Thank you very much for submitting your manuscript "Assessment of Deep Neural Networks for the Diagnosis of Benign and Malignant Skin Neoplasms in Comparison with Dermatologists: Retrospective Validation Study" (PMEDICINE-D-20-00108R2) for consideration at PLOS Medicine.

Your paper was evaluated by a senior editor and discussed among all the editors here. It was also discussed with an academic editor with relevant expertise, and sent to independent reviewers, including a statistical reviewer. The reviews are appended at the bottom of this email and any accompanying reviewer attachments can be seen via the link below:

[LINK]

In light of these reviews, I am afraid that we will not be able to accept the manuscript for publication in the journal in its current form, but we would like to consider a revised version that addresses the reviewers' and editors' comments. Obviously we cannot make any decision about publication until we have seen the revised manuscript and your response, and we plan to seek re-review by one or more of the reviewers.

In revising the manuscript for further consideration, your revisions should address the specific points made by each reviewer and the editors. Please also check the guidelines for revised papers at http://journals.plos.org/plosmedicine/s/revising-your-manuscript for any that apply to your paper. In your rebuttal letter you should indicate your response to the reviewers' and editors' comments, the changes you have made in the manuscript, and include either an excerpt of the revised text or the location (eg: page and line number) where each change can be found. Please submit a clean version of the paper as the main article file; a version with changes marked should be uploaded as a marked up manuscript.

In addition, we request that you upload any figures associated with your paper as individual TIF or EPS files with 300dpi resolution at resubmission; please read our figure guidelines for more information on our requirements: http://journals.plos.org/plosmedicine/s/figures. While revising your submission, please upload your figure files to the PACE digital diagnostic tool, https://pacev2.apexcovantage.com/. PACE helps ensure that figures meet PLOS requirements. To use PACE, you must first register as a user. Then, login and navigate to the UPLOAD tab, where you will find detailed instructions on how to use the tool. If you encounter any issues or have any questions when using PACE, please email us at PLOSMedicine@plos.org.

We expect to receive your revised manuscript by Jul 21 2020 11:59PM. Please email us (plosmedicine@plos.org) if you have any questions or concerns.

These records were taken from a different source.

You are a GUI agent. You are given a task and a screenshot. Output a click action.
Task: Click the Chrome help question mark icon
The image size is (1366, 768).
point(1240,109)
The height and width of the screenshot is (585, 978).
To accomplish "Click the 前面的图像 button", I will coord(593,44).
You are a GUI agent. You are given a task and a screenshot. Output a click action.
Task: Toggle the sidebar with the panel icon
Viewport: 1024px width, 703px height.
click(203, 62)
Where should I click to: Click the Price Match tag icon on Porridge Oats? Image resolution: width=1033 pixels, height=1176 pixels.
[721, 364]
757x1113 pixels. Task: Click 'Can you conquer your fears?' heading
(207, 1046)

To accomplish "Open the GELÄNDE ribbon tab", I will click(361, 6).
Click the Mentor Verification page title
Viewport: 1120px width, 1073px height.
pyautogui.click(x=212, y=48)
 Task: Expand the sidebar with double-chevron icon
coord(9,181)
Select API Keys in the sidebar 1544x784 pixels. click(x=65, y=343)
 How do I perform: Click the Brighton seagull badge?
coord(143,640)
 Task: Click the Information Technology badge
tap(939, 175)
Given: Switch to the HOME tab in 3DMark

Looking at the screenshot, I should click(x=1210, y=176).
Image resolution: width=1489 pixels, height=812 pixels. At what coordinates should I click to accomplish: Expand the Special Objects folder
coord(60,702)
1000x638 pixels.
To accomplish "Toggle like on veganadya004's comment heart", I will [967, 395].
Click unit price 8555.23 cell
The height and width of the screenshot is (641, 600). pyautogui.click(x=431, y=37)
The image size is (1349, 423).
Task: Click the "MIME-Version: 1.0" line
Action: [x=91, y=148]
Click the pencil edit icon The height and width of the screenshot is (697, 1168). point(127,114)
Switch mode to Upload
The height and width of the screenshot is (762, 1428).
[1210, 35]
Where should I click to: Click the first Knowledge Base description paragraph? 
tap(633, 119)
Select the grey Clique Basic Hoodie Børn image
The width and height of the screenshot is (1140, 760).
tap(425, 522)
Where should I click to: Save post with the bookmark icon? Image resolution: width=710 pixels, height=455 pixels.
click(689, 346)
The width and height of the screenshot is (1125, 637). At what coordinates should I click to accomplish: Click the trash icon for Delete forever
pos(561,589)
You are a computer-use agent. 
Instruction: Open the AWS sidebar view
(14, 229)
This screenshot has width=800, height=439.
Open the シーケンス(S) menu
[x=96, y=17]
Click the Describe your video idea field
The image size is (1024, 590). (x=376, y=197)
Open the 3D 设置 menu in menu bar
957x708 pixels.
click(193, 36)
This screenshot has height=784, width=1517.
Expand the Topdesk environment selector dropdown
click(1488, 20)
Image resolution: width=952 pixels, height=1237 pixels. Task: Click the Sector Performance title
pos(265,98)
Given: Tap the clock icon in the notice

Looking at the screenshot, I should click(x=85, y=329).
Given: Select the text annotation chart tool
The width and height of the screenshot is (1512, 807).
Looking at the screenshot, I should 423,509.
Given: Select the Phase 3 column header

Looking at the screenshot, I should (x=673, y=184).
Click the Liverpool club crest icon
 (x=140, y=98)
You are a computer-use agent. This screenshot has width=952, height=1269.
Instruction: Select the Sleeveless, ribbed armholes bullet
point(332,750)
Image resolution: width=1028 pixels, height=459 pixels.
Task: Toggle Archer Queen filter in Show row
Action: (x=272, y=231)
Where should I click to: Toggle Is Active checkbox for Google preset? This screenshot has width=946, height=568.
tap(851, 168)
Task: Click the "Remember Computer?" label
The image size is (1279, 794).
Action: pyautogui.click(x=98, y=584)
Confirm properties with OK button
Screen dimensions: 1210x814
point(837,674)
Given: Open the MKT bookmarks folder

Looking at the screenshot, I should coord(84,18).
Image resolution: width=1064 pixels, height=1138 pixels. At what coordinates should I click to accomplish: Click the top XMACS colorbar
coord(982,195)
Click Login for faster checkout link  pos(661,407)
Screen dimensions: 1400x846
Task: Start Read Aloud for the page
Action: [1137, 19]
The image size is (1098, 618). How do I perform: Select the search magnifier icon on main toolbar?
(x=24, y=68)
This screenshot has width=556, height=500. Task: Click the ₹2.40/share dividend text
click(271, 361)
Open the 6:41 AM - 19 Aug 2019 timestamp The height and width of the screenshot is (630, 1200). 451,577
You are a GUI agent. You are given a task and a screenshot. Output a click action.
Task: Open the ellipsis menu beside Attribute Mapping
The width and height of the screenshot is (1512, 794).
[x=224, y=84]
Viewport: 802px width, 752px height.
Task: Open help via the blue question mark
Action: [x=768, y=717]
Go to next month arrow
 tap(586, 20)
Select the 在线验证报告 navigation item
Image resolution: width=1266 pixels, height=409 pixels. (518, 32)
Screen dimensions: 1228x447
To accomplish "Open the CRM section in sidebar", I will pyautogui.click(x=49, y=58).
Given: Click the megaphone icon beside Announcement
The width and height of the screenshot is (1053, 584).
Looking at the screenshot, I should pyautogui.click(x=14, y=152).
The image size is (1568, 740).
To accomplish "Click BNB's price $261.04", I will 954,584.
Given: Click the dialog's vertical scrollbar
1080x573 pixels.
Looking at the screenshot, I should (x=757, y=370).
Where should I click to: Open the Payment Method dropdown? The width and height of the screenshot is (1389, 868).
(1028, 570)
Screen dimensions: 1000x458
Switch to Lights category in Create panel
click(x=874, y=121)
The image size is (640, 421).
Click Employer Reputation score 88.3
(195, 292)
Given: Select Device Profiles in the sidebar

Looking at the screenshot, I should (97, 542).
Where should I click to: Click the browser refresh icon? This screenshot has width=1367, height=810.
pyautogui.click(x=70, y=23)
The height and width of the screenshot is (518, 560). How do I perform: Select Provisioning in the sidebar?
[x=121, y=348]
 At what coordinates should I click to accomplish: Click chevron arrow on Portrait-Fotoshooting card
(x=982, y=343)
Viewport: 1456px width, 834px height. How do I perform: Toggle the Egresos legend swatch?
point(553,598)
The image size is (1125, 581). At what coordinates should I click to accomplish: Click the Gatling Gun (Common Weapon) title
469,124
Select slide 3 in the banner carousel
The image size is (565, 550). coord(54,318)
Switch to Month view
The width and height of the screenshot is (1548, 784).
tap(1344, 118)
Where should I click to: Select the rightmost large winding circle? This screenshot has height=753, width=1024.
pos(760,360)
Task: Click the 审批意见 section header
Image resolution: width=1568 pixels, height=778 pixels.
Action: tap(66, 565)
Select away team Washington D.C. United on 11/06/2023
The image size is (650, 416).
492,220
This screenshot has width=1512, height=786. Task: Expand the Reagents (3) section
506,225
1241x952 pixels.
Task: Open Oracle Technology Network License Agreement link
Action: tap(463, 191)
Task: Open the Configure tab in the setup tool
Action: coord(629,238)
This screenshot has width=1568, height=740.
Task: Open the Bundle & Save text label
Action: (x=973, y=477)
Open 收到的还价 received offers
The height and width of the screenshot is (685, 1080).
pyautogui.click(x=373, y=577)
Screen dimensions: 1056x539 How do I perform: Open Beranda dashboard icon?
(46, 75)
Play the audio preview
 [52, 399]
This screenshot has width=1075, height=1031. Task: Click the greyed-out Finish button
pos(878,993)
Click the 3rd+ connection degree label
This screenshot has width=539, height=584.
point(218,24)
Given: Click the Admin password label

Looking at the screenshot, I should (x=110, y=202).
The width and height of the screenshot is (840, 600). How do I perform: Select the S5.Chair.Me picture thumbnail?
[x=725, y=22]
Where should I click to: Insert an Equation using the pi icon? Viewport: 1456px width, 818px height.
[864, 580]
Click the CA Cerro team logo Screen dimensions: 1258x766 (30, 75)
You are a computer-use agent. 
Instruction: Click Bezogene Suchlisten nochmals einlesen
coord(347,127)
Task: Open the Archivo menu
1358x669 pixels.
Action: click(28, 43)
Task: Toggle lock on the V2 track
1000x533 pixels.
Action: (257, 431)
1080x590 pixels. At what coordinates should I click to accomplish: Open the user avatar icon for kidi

***Please note while forming your response, if your article is accepted, you may have the opportunity to make the peer review history publicly available. The record will include editor decision letters (with reviews) and your responses to reviewer comments. If eligible, we will contact you to opt in or out.***

We ask every co-author listed on the manuscript to fill in a contributing author statement, making sure to declare all competing interests. If any of the co-authors have not filled in the statement, we will remind them to do so when the paper is revised. If all statements are not completed in a timely fashion this could hold up the re-review process. If new competing interests are declared later in the revision process, this may also hold up the submission. Should there be a problem getting one of your co-authors to fill in a statement we will be in contact. YOU MUST NOT ADD OR REMOVE AUTHORS UNLESS YOU HAVE ALERTED THE EDITOR HANDLING THE MANUSCRIPT TO THE CHANGE AND THEY SPECIFICALLY HAVE AGREED TO IT. You can see our competing interests policy here: http://journals.plos.org/plosmedicine/s/competing-interests.

Please use the following link to submit the revised manuscript:

https://www.editorialmanager.com/pmedicine/

Your article can be found in the "Submissions Needing Revision" folder.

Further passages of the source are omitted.